Bridging correlation to cure requires two pillars. First, standardized, validated quantification across matrices and cohorts so biomarker signals mean the same thing in every lab [100,101]. Second, causal mechanistic experiments that link receptor and enzyme perturbations to mitochondrial dynamics and clinical outcomes [102]. Harmonized LC-MS/MS panels and fit-for-purpose QC will enable longitudinal, multi-analyte readouts in neurology, psychiatry, cardiometabolic disease, and oncology, converting meta-analytic heterogeneity into actionable thresholds [103]. Interventional studies that pair enzyme inhibition or pathway rerouting with mitochondrial endpoints can validate target engagement and refine patient selection [104]. The sections that follow track these objectives in order, moving from receptor to mitochondria mechanisms, to QA linked NAD⁺ and TCA control, to assay design choices, and finally to translational decision points.

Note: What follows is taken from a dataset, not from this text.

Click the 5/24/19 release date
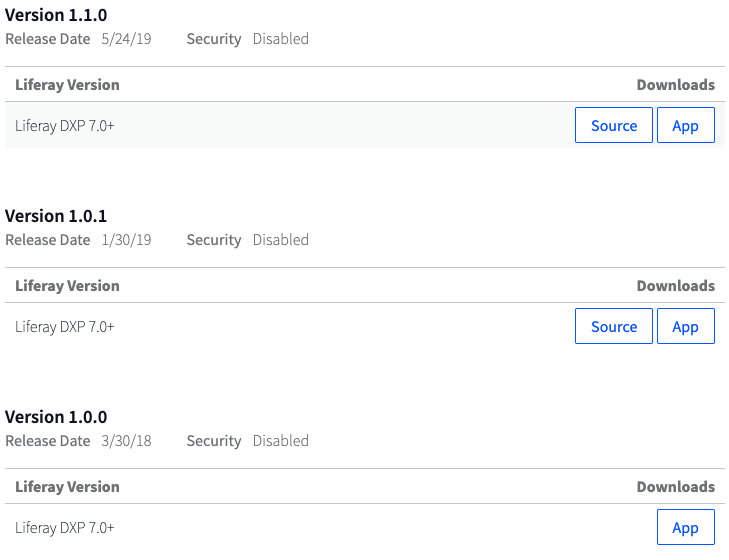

Figure 1. KYN pathway metabolites as mitochondrial gatekeepers: receptor signaling, QA-driven NAD⁺ coupling, and an analytics-to-clinics workflow. (A) Receptor landscape and mitochondrial endpoints linked to KYNA, highlighting GPR35, AhR, NMDA-R, and α7nAChR signaling. (B) KYN pathway to TCA coupling, showing how branch points such as KATs, KMO, and ACMSD route flux toward KYNA signaling versus QA-to-NAD⁺ supply and shape mitochondrial redox state and respiratory throughput. (C) Analytics-to-clinics workflow summarizing LC-MS panel design, matrix and stability constraints, and QC steps needed for reproducible clinical measurement. Mechanistic and metabolic links are developed in Section 2 and Section 3, while measurement and translation are expanded in Section 4 and Section 5. ACMSD, alpha-amino-beta-carboxymuconate-epsilon-semialdehyde decarboxylase; AhR, aryl hydrocarbon receptor; α7nAChR, alpha-7 nicotinic acetylcholine receptor; GPR35, G protein–coupled receptor 35; KATs, kynurenine aminotransferases; KMO, kynurenine 3-monooxygenase; KYN, kynurenine; KYNA, kynurenic acid; LC-MS, liquid chromatography–mass spectrometry; NAD⁺, nicotinamide adenine dinucleotide; NMDA-R, N-methyl-D-aspartate receptor; QA, quinolinic acid; QC, quality control; TCA, tricarboxylic acid.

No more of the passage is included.